An individual could be charged with the offence if their gross breach of a duty of care towards an employee, or any other person, resulted in them being fatally injured at work.
These guidelines mark the first time that the Sentencing Council has provided instructions to the courts on how to deal with offenders and managers convicted of manslaughter, due to gross negligence. The instructions follow a step-by-step approach, similar to that in the guidelines for health and safety offences and corporate manslaughter that were introduced in February 2016.
It addresses culpability, the sentencing range and aggravating and mitigating factors. Several issues can indicate high culpability, including:
- If the negligent conduct was motivated by financial gain or avoidance of cost
- If the offender showed a blatant disregard for a very high risk of death resulting from their conduct
- If they were the leader, in a setting where others contributed to the offence.
A lengthier prison sentence
Where such factors apply, the guidelines set a benchmark prison sentence for managers of eight years, and a range of five to twelve. A combination of these factors could push the offence into the very high culpability range, for which the starting point is 12 years’ custody with a maximum sentence of 18 years.
Speaking to IOSH Magazine, Anna Hart, a senior associate in the healthcare regulatory team at law firm DAC Beachcroft, said:
“In larger organisations it can be difficult to identify one single individual who is solely responsible for a particular breach. The management structure may be sufficiently complex to mean that decisions, acts or omissions are made collectively by more than one person, and the failing ends up being identified as an organisational or systemic issue rather than the gross failing of one individual person.
“In smaller organisations the chain between operational activity and ultimate management decisions can be shorter so it can be much easier to say there was one person who made a decision that directly impacted upon what was happening on the ground.”
She continued: “One of the points within this guideline that organisations need to be wary of is offences that are alleged to be caused as a result of cost saving, or for financial gain.

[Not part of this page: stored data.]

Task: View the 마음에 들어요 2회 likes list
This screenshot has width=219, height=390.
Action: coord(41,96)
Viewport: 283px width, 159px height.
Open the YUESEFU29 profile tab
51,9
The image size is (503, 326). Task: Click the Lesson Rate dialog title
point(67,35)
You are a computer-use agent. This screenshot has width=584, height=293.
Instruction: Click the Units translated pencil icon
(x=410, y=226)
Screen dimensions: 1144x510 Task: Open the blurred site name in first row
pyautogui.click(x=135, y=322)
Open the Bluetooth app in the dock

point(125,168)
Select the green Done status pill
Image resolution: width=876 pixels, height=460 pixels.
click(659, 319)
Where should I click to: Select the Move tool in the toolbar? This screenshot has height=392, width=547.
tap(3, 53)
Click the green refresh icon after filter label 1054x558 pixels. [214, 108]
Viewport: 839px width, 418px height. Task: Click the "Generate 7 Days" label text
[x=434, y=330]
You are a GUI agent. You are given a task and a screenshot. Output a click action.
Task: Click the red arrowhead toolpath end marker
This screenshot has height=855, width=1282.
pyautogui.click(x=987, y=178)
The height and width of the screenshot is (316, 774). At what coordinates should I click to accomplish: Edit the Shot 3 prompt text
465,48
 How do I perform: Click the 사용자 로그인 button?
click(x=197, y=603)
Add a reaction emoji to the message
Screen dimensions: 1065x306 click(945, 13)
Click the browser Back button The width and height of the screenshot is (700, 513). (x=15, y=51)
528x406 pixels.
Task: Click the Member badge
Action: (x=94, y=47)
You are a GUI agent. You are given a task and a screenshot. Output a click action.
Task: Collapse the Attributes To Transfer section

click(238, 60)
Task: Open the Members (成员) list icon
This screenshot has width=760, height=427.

Regulators will always want to ensure that incidents could not have been avoided if a financial saving or cost benefit had been foregone.
“What organisations need to be thinking about when they are making decisions about budgeting and investment in their safety systems is that they have a sound and robust rationale for justifying the level of expenditure, based on sound risk management and not driven solely by financial considerations. They need to remember that this will be one of the first questions: was there a financial aspect to this incident?”
Aggravating factors include previous convictions, if the offender ignored warnings about the risk, or if they involved others through coercion, intimidation or exploitation.
Mitigating features include attempts to assist the victim, or, for reasons beyond the offender’s control, they lacked the necessary expertise or support which contributed to negligent conduct.
The guidelines are part of a suite that also covers manslaughter by reason of loss of control and by reason of diminished responsibility.
They will come into force on 1 November and managers must be applied in cases sentenced after, irrespective of when the offence occurred.